### Records supplied
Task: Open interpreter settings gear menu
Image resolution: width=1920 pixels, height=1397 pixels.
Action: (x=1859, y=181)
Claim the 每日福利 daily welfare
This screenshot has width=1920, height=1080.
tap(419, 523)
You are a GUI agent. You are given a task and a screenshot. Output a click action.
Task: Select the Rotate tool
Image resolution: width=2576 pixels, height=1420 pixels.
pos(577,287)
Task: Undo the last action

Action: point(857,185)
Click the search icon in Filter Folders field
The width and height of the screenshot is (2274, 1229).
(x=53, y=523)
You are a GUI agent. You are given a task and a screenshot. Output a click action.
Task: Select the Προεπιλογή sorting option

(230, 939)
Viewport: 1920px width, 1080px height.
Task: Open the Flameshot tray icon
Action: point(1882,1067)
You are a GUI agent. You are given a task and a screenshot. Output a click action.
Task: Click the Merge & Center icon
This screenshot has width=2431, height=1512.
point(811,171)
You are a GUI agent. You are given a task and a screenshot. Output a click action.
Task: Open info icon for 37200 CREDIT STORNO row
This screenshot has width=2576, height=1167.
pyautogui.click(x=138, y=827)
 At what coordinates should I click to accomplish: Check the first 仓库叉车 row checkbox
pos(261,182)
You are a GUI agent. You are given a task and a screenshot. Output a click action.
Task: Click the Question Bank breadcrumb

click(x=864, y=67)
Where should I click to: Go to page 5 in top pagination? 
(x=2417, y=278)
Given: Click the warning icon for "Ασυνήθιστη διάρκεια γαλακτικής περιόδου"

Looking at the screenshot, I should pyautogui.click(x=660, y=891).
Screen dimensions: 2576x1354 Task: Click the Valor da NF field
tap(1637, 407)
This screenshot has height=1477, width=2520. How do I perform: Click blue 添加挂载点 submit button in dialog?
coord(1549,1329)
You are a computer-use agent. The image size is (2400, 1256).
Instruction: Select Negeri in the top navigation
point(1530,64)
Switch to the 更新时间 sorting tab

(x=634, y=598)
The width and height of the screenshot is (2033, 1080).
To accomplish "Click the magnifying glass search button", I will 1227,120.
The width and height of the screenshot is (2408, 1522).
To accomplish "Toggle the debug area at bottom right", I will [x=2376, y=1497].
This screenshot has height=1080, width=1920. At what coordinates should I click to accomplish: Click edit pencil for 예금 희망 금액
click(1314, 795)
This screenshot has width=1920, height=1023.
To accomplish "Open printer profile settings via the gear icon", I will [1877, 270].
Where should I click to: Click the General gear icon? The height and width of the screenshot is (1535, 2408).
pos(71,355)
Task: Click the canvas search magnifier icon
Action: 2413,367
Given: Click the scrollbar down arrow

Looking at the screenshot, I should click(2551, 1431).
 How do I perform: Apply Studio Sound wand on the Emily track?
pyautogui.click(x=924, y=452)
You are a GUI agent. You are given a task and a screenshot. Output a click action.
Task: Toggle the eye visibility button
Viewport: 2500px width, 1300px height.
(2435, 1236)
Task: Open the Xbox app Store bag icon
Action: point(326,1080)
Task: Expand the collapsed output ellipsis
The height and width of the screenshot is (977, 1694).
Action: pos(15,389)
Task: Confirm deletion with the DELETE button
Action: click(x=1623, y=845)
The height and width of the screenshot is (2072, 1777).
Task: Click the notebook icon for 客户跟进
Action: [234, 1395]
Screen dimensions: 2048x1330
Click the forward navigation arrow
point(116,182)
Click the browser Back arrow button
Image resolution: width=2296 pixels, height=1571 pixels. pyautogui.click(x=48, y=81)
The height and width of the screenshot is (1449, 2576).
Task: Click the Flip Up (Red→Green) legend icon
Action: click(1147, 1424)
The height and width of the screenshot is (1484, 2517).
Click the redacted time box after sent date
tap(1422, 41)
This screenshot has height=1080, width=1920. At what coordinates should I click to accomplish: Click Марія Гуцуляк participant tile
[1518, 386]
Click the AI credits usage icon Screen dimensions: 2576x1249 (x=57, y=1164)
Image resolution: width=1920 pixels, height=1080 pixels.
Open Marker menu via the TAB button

### Task description
Each record must be output exactly, with none omitted.

### Solved exercise
Task: Open interpreter settings gear menu
Image resolution: width=1920 pixels, height=1397 pixels.
Action: (x=1859, y=181)
Claim the 每日福利 daily welfare
This screenshot has width=1920, height=1080.
tap(419, 523)
You are a GUI agent. You are given a task and a screenshot. Output a click action.
Task: Select the Rotate tool
Image resolution: width=2576 pixels, height=1420 pixels.
pos(577,287)
Task: Undo the last action

Action: point(857,185)
Click the search icon in Filter Folders field
The width and height of the screenshot is (2274, 1229).
(x=53, y=523)
You are a GUI agent. You are given a task and a screenshot. Output a click action.
Task: Select the Προεπιλογή sorting option

(230, 939)
Viewport: 1920px width, 1080px height.
Task: Open the Flameshot tray icon
Action: point(1882,1067)
You are a GUI agent. You are given a task and a screenshot. Output a click action.
Task: Click the Merge & Center icon
This screenshot has width=2431, height=1512.
point(811,171)
You are a GUI agent. You are given a task and a screenshot. Output a click action.
Task: Open info icon for 37200 CREDIT STORNO row
This screenshot has width=2576, height=1167.
pyautogui.click(x=138, y=827)
 At what coordinates should I click to accomplish: Check the first 仓库叉车 row checkbox
pos(261,182)
You are a GUI agent. You are given a task and a screenshot. Output a click action.
Task: Click the Question Bank breadcrumb

click(x=864, y=67)
Where should I click to: Go to page 5 in top pagination? 
(x=2417, y=278)
Given: Click the warning icon for "Ασυνήθιστη διάρκεια γαλακτικής περιόδου"

Looking at the screenshot, I should pyautogui.click(x=660, y=891).
Screen dimensions: 2576x1354 Task: Click the Valor da NF field
tap(1637, 407)
This screenshot has height=1477, width=2520. How do I perform: Click blue 添加挂载点 submit button in dialog?
coord(1549,1329)
You are a computer-use agent. The image size is (2400, 1256).
Instruction: Select Negeri in the top navigation
point(1530,64)
Switch to the 更新时间 sorting tab

(x=634, y=598)
The width and height of the screenshot is (2033, 1080).
To accomplish "Click the magnifying glass search button", I will 1227,120.
The width and height of the screenshot is (2408, 1522).
To accomplish "Toggle the debug area at bottom right", I will [x=2376, y=1497].
This screenshot has height=1080, width=1920. At what coordinates should I click to accomplish: Click edit pencil for 예금 희망 금액
click(1314, 795)
This screenshot has width=1920, height=1023.
To accomplish "Open printer profile settings via the gear icon", I will [1877, 270].
Where should I click to: Click the General gear icon? The height and width of the screenshot is (1535, 2408).
pos(71,355)
Task: Click the canvas search magnifier icon
Action: 2413,367
Given: Click the scrollbar down arrow

Looking at the screenshot, I should click(2551, 1431).
 How do I perform: Apply Studio Sound wand on the Emily track?
pyautogui.click(x=924, y=452)
You are a GUI agent. You are given a task and a screenshot. Output a click action.
Task: Toggle the eye visibility button
Viewport: 2500px width, 1300px height.
(2435, 1236)
Task: Open the Xbox app Store bag icon
Action: point(326,1080)
Task: Expand the collapsed output ellipsis
The height and width of the screenshot is (977, 1694).
Action: pos(15,389)
Task: Confirm deletion with the DELETE button
Action: click(x=1623, y=845)
The height and width of the screenshot is (2072, 1777).
Task: Click the notebook icon for 客户跟进
Action: [234, 1395]
Screen dimensions: 2048x1330
Click the forward navigation arrow
point(116,182)
Click the browser Back arrow button
Image resolution: width=2296 pixels, height=1571 pixels. pyautogui.click(x=48, y=81)
The height and width of the screenshot is (1449, 2576).
Task: Click the Flip Up (Red→Green) legend icon
Action: click(1147, 1424)
The height and width of the screenshot is (1484, 2517).
Click the redacted time box after sent date
tap(1422, 41)
This screenshot has height=1080, width=1920. At what coordinates should I click to accomplish: Click Марія Гуцуляк participant tile
[1518, 386]
Click the AI credits usage icon Screen dimensions: 2576x1249 (x=57, y=1164)
Image resolution: width=1920 pixels, height=1080 pixels.
Open Marker menu via the TAB button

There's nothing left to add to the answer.